Trouble is, maintaining the ancestor table is kind of hard - best done with a stored procedure.
I've got to disagree with Josh. What happens if you're using a huge hierarchical structure like a company organization. People can join/leave the company, change reporting lines, etc... Maintaining the "distance" would be a big problem and you would have to maintain two tables of data.
This query (SQL Server 2005 and above) would let you see the complete line of any person AND calculates their place in the hierarchy and it only requires a single table of user information. It can be modified to find any child relationship.
--Create table of dummy data
create table #person (
personID integer IDENTITY(1,1) NOT NULL,
name varchar(255) not null,
dob date,
father integer
);
INSERT INTO #person(name,dob,father)Values('Pops','1900/1/1',NULL);
INSERT INTO #person(name,dob,father)Values('Grandma','1903/2/4',null);
INSERT INTO #person(name,dob,father)Values('Dad','1925/4/2',1);
INSERT INTO #person(name,dob,father)Values('Uncle Kev','1927/3/3',1);
INSERT INTO #person(name,dob,father)Values('Cuz Dave','1953/7/8',4);
INSERT INTO #person(name,dob,father)Values('Billy','1954/8/1',3);
DECLARE #OldestPerson INT;
SET #OldestPerson = 1; -- Set this value to the ID of the oldest person in the family
WITH PersonHierarchy (personID,Name,dob,father, HierarchyLevel) AS
(
SELECT
personID
,Name
,dob
,father,
1 as HierarchyLevel
FROM #person
WHERE personID = #OldestPerson
UNION ALL
SELECT
e.personID,
e.Name,
e.dob,
e.father,
eh.HierarchyLevel + 1 AS HierarchyLevel
FROM #person e
INNER JOIN PersonHierarchy eh ON
e.father = eh.personID
)
SELECT *
FROM PersonHierarchy
ORDER BY HierarchyLevel, father;
DROP TABLE #person;
FYI: SQL Server 2008 introduces a new HierarchyID data type for this sort of situation. Gives you control over where in the "tree" your row sits, horizontally as well as vertically.

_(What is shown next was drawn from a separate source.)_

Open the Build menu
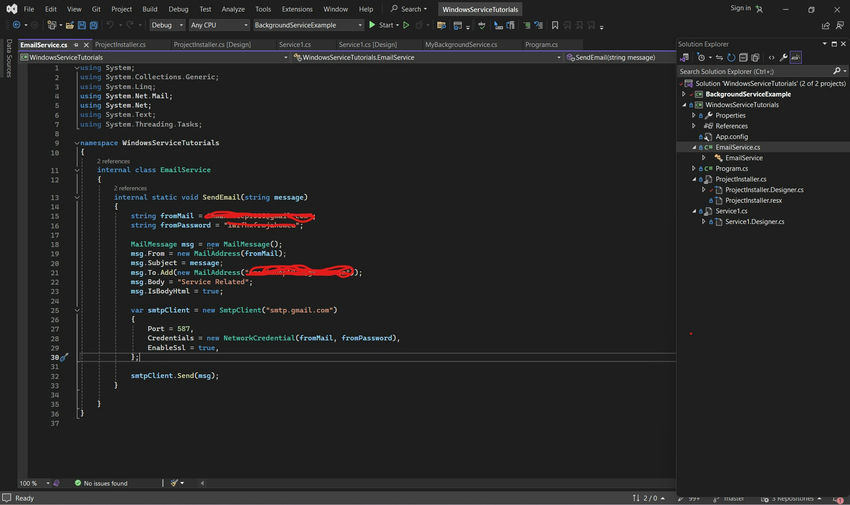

Oracle: SELECT ... START WITH ... CONNECT BY
Oracle has an extension to SELECT that allows easy tree-based retrieval. Perhaps SQL Server has some similar extension?
This query will traverse a table where the nesting relationship is stored in parent and child columns.
select * from my_table
start with parent = :TOP
connect by prior child = parent;
http://www.adp-gmbh.ch/ora/sql/connect_by.html
I prefer a mix of the techinques used by Josh and Mark Harrison:
Two tables, one with the data of the Person and other with the hierarchichal info (person_id, parent_id [, mother_id]) if the PK of this table is person_id, you have a simple tree with only one parent by node (which makes sense in this case, but not in other cases like accounting accounts)
This hiarchy table can be transversed by recursive procedures or if your DB supports it by sentences like SELECT... BY PRIOR (Oracle).
Other posibility is if you know the max deep of the hierarchy data you want to mantain is use a single table with a set of columns per level of hierarchy
We had the same issue when we implemented a tree component for [fleXive] and used the nested set tree model approach mentioned by tharkun from the MySQL docs.
In addition to speed things (dramatically) up we used a spreaded approach which simply means we used the maximum Long value for the top level right bounds which allows us to insert and move nodes without recalculating all left and right values. Values for left and right are calculated by dividing the range for a node by 3 und use the inner third as bounds for the new node.
A java code example can be seen here.
If you're using SQL Server 2005 then this link explains how to retrieve hierarchical data.
Common Table Expressions (CTEs) can be your friends once you get comfortable using them.